--- Your task ---
Begin with the line in which "This screenshot has height=716, width=442." appears and end with the final line of the entries. Retype each one exactly and add nothing.

--- Source data ---
◇ ◇ ◇ ◇
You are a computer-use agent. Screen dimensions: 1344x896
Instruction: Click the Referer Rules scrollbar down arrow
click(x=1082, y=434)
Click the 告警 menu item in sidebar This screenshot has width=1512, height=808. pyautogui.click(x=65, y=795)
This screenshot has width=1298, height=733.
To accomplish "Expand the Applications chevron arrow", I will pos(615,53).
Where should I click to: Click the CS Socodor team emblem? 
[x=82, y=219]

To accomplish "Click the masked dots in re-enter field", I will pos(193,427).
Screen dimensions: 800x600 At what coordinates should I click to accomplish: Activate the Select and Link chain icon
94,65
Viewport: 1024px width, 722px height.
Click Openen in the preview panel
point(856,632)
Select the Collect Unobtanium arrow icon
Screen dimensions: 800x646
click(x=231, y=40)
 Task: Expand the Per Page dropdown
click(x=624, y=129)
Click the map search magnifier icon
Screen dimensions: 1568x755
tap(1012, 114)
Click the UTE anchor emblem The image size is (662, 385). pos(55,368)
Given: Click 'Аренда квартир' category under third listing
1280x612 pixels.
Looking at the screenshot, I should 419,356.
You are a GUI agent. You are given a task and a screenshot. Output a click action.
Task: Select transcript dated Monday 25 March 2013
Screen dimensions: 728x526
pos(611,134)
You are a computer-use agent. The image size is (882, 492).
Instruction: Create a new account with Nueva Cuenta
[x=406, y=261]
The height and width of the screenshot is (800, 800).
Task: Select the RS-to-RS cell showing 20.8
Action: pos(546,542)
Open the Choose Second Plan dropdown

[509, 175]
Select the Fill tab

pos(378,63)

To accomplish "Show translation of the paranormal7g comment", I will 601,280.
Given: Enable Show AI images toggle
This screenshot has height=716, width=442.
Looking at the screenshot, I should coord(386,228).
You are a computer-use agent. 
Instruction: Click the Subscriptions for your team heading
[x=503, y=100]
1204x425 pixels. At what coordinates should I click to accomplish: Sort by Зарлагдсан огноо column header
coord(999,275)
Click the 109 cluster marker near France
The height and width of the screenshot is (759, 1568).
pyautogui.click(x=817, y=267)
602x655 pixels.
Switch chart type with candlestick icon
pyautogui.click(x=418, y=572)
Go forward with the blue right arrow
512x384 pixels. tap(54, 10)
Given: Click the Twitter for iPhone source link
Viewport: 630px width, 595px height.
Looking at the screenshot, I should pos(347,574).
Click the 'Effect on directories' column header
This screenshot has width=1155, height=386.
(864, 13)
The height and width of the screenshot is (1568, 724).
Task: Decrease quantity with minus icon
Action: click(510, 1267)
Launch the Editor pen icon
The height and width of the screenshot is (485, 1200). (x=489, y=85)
◇ ◇ ◇ ◇
--- Exercise output ---
This screenshot has height=716, width=442.
Looking at the screenshot, I should coord(386,228).
You are a computer-use agent. 
Instruction: Click the Subscriptions for your team heading
[x=503, y=100]
1204x425 pixels. At what coordinates should I click to accomplish: Sort by Зарлагдсан огноо column header
coord(999,275)
Click the 109 cluster marker near France
The height and width of the screenshot is (759, 1568).
pyautogui.click(x=817, y=267)
602x655 pixels.
Switch chart type with candlestick icon
pyautogui.click(x=418, y=572)
Go forward with the blue right arrow
512x384 pixels. tap(54, 10)
Given: Click the Twitter for iPhone source link
Viewport: 630px width, 595px height.
Looking at the screenshot, I should pos(347,574).
Click the 'Effect on directories' column header
This screenshot has width=1155, height=386.
(864, 13)
The height and width of the screenshot is (1568, 724).
Task: Decrease quantity with minus icon
Action: click(510, 1267)
Launch the Editor pen icon
The height and width of the screenshot is (485, 1200). (x=489, y=85)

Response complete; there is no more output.